(Provided entries)

▼

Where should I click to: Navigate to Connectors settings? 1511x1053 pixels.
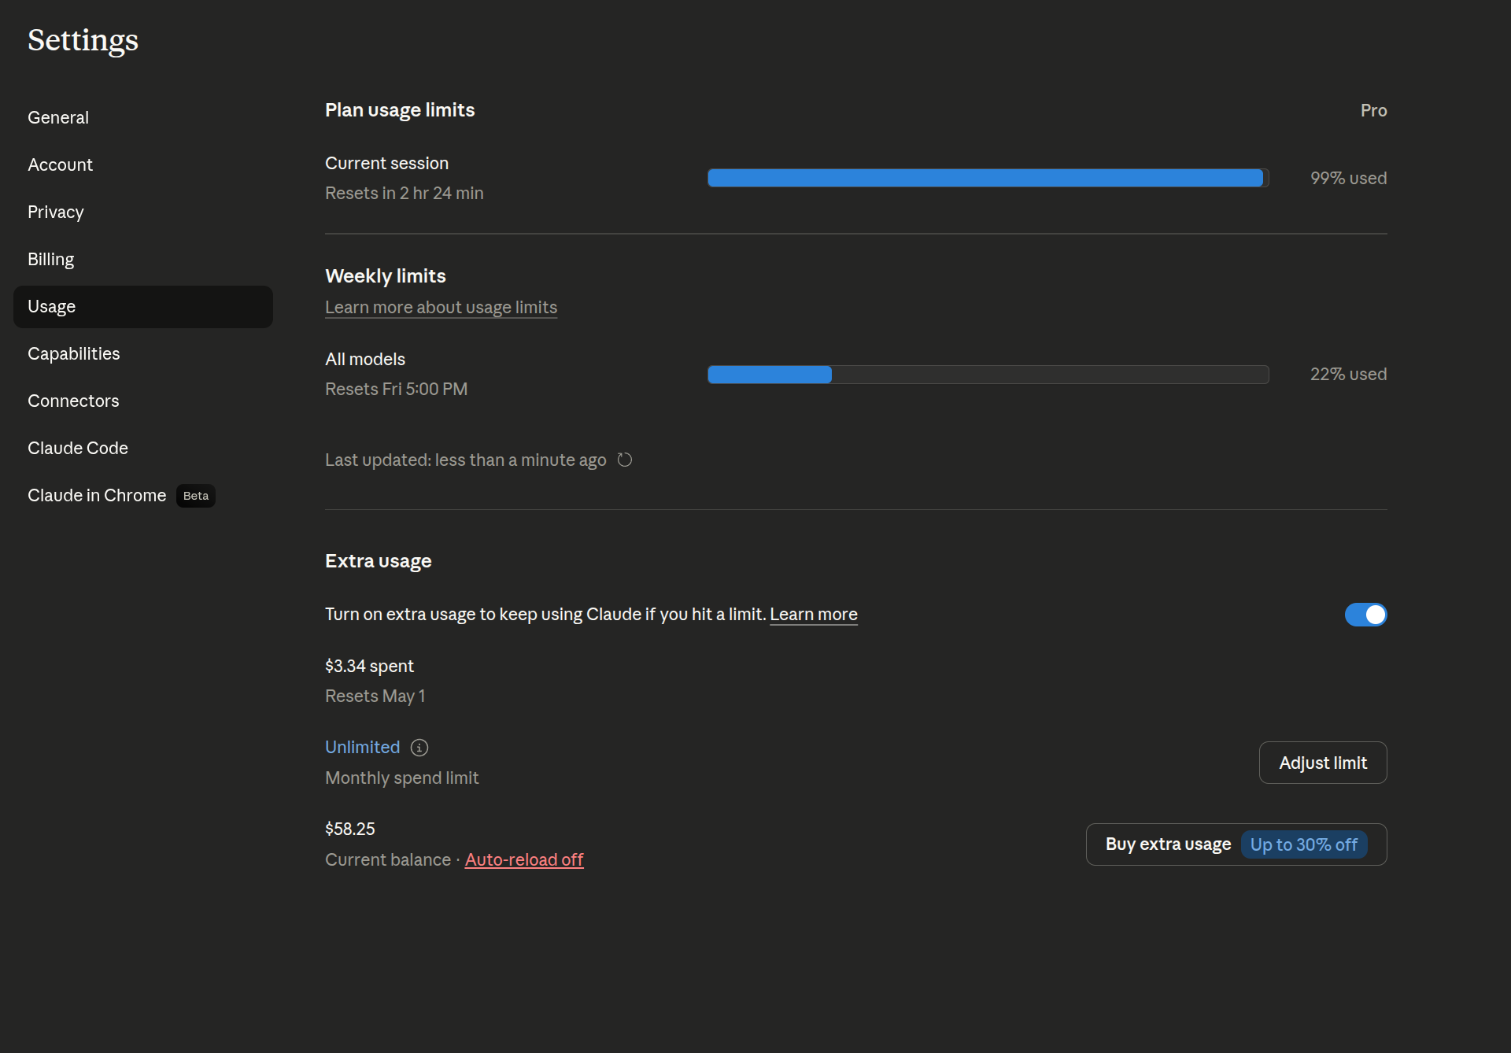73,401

▲
▼

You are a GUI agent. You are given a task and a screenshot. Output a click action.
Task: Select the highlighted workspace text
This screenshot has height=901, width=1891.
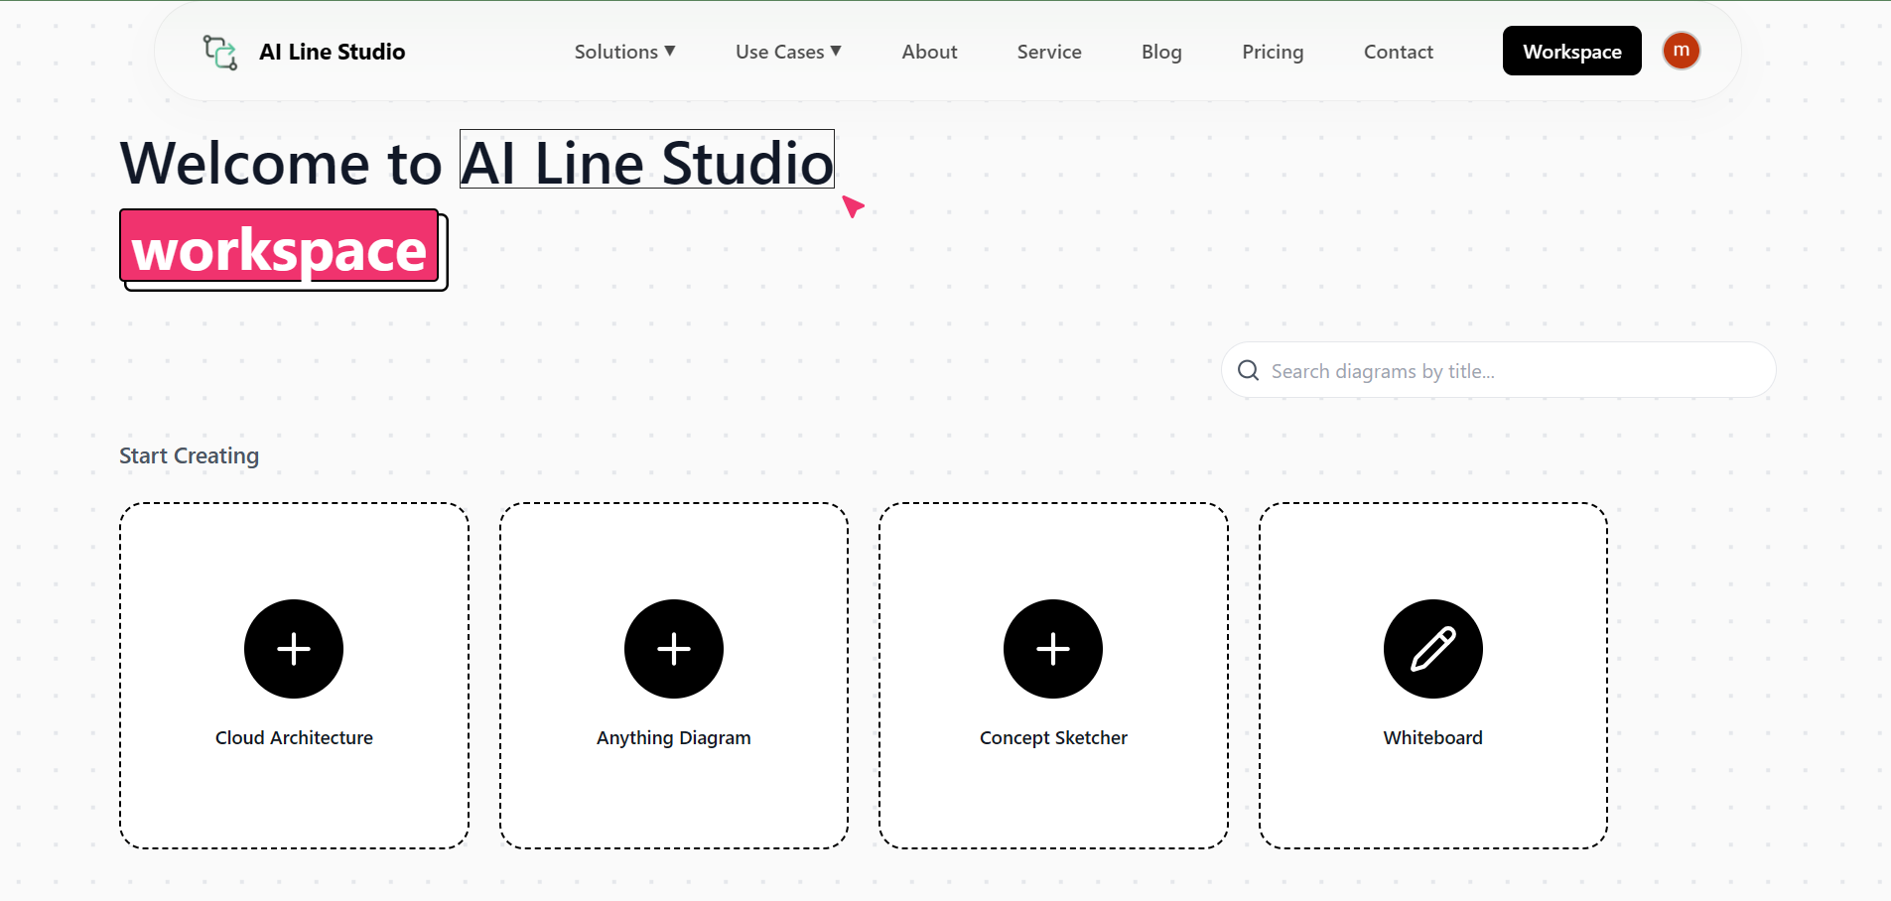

▲

(Brief) Find the line with "Task: Select the highlighted workspace text" in the entries above. Retype it and each line after it, exactly, through the line with "This screenshot has height=901, width=1891.", and stop there.

(Answer to this task)
Task: Select the highlighted workspace text
This screenshot has height=901, width=1891.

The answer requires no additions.